───── EXCERPT ─────

But Franklin died of ovarian cancer in 1958 at age 37, before she could have shared in the Nobel Prize.

So why was there a Nobel Prize at all? Why was this discovery such a big deal?

"It was an astonishing revelation," said George Washington University historian Horace Freeland Judson, who is editing a collection of Crick's scientific papers. "It made brilliantly clear, instantly, how genes worked in principle."

What's more, says Yale historian Daniel Kevles, it made a strong case that DNA was indeed the stuff of genes, and it opened up huge avenues of research. In fact, the structure plainly suggested the answer to one basic question about genes: How do they copy themselves so they can be inherited?

When they announced their discovery to the world in April 1953, Watson and Crick acknowledged that implication with one of the most famous sentences in scientific literature: "It has not escaped our notice that the specific pairing we have postulated immediately suggests a possible copying mechanism for the genetic material."

It sure does. The pairing scheme that Watson saw on his desktop was shown within a few years to be key to how genes replicate themselves. The ladder-like DNA molecule splits lengthwise, cutting each rung in half and exposing each base to the chemical soup. Then each exposed base pairs off with the same kind of partner as before. Result: two identical DNA molecules.

The structure also gave scientists a starting point to attack the other big question about genes: How do they direct the moment-to-moment production of proteins in cells?

Scientists eventually discovered that molecules of a DNA-like substance called RNA carry instructions from genes to the cell's protein-making machinery. By the mid-1960s, they'd identified the "words" in the DNA code that ordered specific building blocks for proteins.

─────

◆ **WHAT THE EXERCISE ASKS**: Return the part of the DNA-structure excerpt above between "It sure does." and "proteins in cells?", inclusive, copied word for word.

───── INPUT DATA ─────

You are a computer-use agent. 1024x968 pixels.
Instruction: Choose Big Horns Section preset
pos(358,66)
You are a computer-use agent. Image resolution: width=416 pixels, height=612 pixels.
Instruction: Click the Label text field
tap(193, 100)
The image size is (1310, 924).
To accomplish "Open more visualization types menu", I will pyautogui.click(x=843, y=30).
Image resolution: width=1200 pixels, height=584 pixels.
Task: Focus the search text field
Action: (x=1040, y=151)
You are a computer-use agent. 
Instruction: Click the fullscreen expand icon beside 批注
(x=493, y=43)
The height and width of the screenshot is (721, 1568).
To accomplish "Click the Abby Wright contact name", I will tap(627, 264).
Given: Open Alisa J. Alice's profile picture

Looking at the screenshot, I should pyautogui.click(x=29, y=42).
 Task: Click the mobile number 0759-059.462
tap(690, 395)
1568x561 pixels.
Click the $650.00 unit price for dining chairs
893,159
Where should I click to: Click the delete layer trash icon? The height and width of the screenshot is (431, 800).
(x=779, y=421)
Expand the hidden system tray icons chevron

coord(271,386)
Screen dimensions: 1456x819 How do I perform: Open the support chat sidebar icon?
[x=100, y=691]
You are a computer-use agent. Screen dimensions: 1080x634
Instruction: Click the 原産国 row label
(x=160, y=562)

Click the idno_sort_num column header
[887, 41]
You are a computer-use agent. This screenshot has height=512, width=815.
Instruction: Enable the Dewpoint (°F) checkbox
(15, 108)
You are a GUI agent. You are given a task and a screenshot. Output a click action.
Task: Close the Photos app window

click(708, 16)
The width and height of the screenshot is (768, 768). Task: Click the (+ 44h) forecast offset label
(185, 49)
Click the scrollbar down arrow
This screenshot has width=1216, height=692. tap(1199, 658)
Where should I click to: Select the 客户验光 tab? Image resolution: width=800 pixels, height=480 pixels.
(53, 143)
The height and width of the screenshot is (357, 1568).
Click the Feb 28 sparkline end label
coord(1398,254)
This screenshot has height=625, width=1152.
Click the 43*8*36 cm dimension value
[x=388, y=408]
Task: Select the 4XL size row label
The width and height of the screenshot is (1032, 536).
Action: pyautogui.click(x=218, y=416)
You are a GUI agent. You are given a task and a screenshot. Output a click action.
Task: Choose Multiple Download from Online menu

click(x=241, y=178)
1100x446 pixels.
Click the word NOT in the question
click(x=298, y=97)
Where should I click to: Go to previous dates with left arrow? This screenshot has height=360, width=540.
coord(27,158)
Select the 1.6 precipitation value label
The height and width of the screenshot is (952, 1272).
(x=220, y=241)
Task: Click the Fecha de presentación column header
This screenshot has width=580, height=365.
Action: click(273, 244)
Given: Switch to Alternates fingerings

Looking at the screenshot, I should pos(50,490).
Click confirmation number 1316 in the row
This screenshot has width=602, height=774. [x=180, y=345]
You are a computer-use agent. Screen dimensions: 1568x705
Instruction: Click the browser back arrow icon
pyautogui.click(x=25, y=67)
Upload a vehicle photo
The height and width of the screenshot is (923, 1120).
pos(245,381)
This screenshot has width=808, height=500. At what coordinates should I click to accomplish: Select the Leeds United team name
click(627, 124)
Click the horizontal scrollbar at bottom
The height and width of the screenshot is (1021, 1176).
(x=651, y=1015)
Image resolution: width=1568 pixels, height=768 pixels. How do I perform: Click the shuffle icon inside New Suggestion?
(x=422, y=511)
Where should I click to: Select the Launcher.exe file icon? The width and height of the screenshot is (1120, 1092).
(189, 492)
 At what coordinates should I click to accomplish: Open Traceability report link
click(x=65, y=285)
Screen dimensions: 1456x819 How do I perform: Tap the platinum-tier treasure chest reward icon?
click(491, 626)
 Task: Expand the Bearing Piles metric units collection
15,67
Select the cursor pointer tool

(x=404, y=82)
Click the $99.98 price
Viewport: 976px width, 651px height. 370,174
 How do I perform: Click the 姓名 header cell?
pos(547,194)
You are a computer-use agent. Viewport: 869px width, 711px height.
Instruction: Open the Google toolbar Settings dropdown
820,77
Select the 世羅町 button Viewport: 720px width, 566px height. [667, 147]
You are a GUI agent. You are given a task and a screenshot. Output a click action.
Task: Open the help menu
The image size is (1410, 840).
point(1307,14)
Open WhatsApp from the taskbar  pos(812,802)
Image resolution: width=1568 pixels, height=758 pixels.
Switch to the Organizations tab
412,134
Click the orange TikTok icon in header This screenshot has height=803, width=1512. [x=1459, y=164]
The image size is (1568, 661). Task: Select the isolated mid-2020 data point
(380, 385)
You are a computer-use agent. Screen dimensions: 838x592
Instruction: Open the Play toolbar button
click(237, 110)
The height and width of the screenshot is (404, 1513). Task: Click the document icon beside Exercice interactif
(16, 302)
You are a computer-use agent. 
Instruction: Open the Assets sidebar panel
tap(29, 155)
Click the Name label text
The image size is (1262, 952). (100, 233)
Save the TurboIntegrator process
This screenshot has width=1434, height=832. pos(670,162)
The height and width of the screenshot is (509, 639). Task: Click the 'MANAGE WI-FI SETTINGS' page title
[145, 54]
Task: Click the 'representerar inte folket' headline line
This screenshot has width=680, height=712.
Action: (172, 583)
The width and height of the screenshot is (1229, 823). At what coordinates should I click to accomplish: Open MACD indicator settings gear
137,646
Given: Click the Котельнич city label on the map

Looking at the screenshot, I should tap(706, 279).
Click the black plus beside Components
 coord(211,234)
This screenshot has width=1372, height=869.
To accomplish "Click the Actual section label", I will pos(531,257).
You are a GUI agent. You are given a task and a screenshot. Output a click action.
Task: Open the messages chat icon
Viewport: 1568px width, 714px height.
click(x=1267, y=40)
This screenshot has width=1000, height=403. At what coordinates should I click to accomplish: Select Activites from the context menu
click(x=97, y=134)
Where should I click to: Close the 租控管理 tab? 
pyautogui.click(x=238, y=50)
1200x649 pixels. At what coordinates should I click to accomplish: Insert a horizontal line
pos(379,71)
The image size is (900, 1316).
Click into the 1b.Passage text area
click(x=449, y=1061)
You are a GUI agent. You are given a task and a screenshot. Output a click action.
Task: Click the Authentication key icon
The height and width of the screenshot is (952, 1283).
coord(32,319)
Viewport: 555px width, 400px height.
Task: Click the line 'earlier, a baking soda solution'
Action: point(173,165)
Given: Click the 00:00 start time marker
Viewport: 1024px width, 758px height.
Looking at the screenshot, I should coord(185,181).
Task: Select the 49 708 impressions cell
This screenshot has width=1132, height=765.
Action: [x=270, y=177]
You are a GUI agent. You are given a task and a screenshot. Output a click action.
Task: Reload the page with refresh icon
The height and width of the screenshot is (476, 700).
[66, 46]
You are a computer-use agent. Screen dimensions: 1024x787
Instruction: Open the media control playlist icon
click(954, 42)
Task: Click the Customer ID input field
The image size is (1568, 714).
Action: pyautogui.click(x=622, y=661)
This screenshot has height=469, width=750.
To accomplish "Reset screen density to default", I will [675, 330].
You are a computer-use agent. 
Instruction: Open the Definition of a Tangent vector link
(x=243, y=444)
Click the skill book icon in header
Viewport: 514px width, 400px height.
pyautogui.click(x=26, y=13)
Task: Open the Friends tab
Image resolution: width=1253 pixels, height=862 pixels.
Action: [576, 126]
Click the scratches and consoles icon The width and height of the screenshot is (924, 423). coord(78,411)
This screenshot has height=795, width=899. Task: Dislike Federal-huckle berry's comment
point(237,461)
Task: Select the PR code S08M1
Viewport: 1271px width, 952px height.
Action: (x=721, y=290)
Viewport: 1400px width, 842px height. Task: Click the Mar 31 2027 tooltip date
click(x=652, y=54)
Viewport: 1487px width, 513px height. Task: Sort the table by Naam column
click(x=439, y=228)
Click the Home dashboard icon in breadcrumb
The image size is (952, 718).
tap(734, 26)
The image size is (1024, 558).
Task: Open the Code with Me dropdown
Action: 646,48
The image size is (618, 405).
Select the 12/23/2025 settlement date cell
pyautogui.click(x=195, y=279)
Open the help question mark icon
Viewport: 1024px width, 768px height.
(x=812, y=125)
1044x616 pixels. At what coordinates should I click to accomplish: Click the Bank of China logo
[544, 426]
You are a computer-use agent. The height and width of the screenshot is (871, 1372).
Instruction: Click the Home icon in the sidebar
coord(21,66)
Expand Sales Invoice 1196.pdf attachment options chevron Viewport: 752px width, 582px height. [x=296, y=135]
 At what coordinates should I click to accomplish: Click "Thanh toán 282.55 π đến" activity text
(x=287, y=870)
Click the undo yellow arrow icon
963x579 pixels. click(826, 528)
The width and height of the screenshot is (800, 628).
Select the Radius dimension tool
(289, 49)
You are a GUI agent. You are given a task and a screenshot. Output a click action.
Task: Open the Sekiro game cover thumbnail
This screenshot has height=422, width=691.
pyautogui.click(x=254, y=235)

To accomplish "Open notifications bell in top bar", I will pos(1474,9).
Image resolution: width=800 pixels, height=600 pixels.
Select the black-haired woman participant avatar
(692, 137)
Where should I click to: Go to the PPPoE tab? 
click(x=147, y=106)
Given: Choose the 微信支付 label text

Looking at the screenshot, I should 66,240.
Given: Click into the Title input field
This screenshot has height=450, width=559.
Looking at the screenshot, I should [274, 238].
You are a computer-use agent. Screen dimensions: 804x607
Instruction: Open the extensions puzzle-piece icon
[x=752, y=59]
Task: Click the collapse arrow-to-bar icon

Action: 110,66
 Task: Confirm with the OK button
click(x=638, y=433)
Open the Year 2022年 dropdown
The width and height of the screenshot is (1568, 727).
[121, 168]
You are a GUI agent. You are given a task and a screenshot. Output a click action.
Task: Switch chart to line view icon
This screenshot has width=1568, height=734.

─────

◆ **COMPLETED EXERCISE**:
It sure does. The pairing scheme that Watson saw on his desktop was shown within a few years to be key to how genes replicate themselves. The ladder-like DNA molecule splits lengthwise, cutting each rung in half and exposing each base to the chemical soup. Then each exposed base pairs off with the same kind of partner as before. Result: two identical DNA molecules.

The structure also gave scientists a starting point to attack the other big question about genes: How do they direct the moment-to-moment production of proteins in cells?